Ein kleines Phänomen ist übrigens Autor, Produzent, Regisseur und(!) Hauptdarsteller Eric Schaeffer. Er hat wohl in Hollywood keinen besonders guten Ruf: Er liebt es, Filme zu produzieren, in denen er wie bei „Gravity“ in Personalunion alle Hebel in der Hand hat und obwohl die Filme regelmäßig nur mauen Erfolg einspielen, gelingt es im dennoch immer wieder, Kapital für neue Produktionen an Land zu ziehen. Das IMDb-Forum zu seiner Person ist selbst für IMDb-Verhältnisse eine Dreckgrube. Manche nennen ihn gar den amerikanischen Uwe Boll.
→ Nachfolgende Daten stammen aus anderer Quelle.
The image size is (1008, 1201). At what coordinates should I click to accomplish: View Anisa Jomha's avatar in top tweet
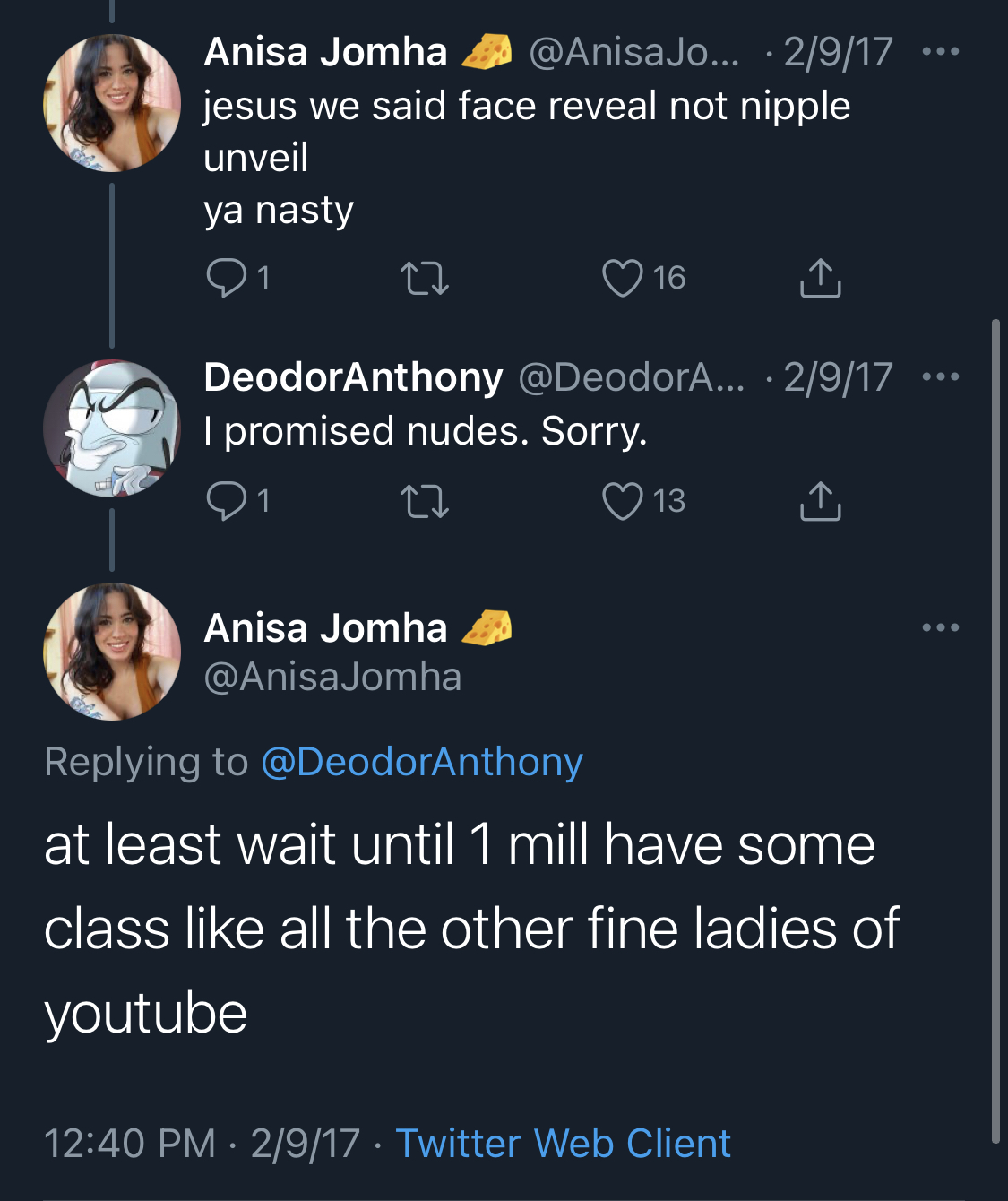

Und ich merke gerade, auch in dieser Serie würde die Vorhölle-Story wieder funktionieren. Die sind bestimmt alle schon längst tot (Suizid-Versuch war erfolgreich) und stolpern sich jetzt im Afterlife gegenseitig unbeholfen über die Füße. Mann, ich brauche dringend Urlaub von dem Serien-Business, bevor ich auch noch bei „Mord mit Aussicht“ nach Hinweisen auf ein „Higher Being“ suche. ;-).
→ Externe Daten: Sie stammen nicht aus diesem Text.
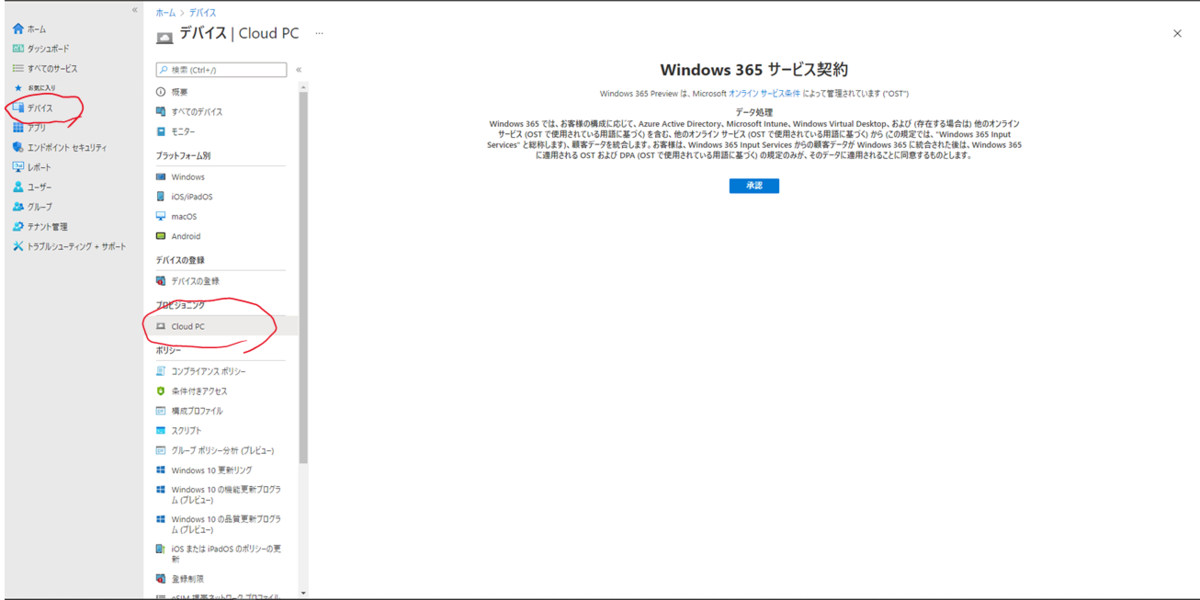Click inside the 検索 search field
Image resolution: width=1200 pixels, height=600 pixels.
[x=220, y=70]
24. Juni 2010 um 00:08 Uhr
Hab grade bei Hitfix rückwirkend den Verriss von Feinberg gelesen. Ich meine da eine gewisse Antipathie gegenüber den Herrn Schaeffer herauslesen zu können… 😉
Ein wenig kann ich die Kritik schon nachvollziehen, von wegen unrealistische Charaktere und Dialoge, aber die Serie ist wahrlich ein „Grower“. Wenn man sich drauf einlässt, dann genießt man die ganzen makaberen Abstrusitäten (Vor allem der Plot um Jorge und seinen operierten Dödel… und natürlich auch der „Cop“ Miller, der pro Folge eine neue Macke hinzuzugewinnen scheint – NATÜRLICH ist das unrealistisch, na und?), und auch die Charaktere wachsen einem allmählich ans Herz.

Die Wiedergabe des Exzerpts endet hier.